> _Task directions_: Please reproduce, exactly and with nothing else, every line from the one containing "Select the Draw Trendline tool" through the last line of the records below.

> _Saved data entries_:
Segment Open

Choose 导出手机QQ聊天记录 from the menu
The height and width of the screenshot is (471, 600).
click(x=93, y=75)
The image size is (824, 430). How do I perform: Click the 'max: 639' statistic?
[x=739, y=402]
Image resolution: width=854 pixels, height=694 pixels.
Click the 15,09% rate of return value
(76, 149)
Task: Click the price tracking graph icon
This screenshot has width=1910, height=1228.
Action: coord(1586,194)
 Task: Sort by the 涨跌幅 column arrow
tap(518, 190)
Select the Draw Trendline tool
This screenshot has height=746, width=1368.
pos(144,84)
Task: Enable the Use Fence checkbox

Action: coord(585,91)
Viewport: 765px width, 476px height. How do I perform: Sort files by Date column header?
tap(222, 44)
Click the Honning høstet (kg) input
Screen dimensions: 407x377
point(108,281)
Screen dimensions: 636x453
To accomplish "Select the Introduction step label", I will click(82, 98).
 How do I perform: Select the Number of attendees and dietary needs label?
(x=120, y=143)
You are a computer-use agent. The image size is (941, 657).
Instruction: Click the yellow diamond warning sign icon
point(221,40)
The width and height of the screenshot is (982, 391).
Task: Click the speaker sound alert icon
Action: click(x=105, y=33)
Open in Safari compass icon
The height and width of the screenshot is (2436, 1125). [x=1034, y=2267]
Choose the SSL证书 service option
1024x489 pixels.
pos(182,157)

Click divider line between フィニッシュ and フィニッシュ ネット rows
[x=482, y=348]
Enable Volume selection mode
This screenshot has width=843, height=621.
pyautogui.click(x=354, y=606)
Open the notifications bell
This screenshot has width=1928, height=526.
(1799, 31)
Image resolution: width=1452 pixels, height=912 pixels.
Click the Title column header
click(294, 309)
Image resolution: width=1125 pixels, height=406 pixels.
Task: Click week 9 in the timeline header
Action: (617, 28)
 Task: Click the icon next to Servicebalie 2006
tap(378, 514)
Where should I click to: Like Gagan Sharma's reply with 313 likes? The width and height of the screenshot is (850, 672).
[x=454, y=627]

Segment Closed

> _Your response_:
Select the Draw Trendline tool
This screenshot has height=746, width=1368.
pos(144,84)
Task: Enable the Use Fence checkbox

Action: coord(585,91)
Viewport: 765px width, 476px height. How do I perform: Sort files by Date column header?
tap(222, 44)
Click the Honning høstet (kg) input
Screen dimensions: 407x377
point(108,281)
Screen dimensions: 636x453
To accomplish "Select the Introduction step label", I will click(82, 98).
 How do I perform: Select the Number of attendees and dietary needs label?
(x=120, y=143)
You are a computer-use agent. The image size is (941, 657).
Instruction: Click the yellow diamond warning sign icon
point(221,40)
The width and height of the screenshot is (982, 391).
Task: Click the speaker sound alert icon
Action: click(x=105, y=33)
Open in Safari compass icon
The height and width of the screenshot is (2436, 1125). [x=1034, y=2267]
Choose the SSL证书 service option
1024x489 pixels.
pos(182,157)

Click divider line between フィニッシュ and フィニッシュ ネット rows
[x=482, y=348]
Enable Volume selection mode
This screenshot has width=843, height=621.
pyautogui.click(x=354, y=606)
Open the notifications bell
This screenshot has width=1928, height=526.
(1799, 31)
Image resolution: width=1452 pixels, height=912 pixels.
Click the Title column header
click(294, 309)
Image resolution: width=1125 pixels, height=406 pixels.
Task: Click week 9 in the timeline header
Action: (617, 28)
 Task: Click the icon next to Servicebalie 2006
tap(378, 514)
Where should I click to: Like Gagan Sharma's reply with 313 likes? The width and height of the screenshot is (850, 672).
[x=454, y=627]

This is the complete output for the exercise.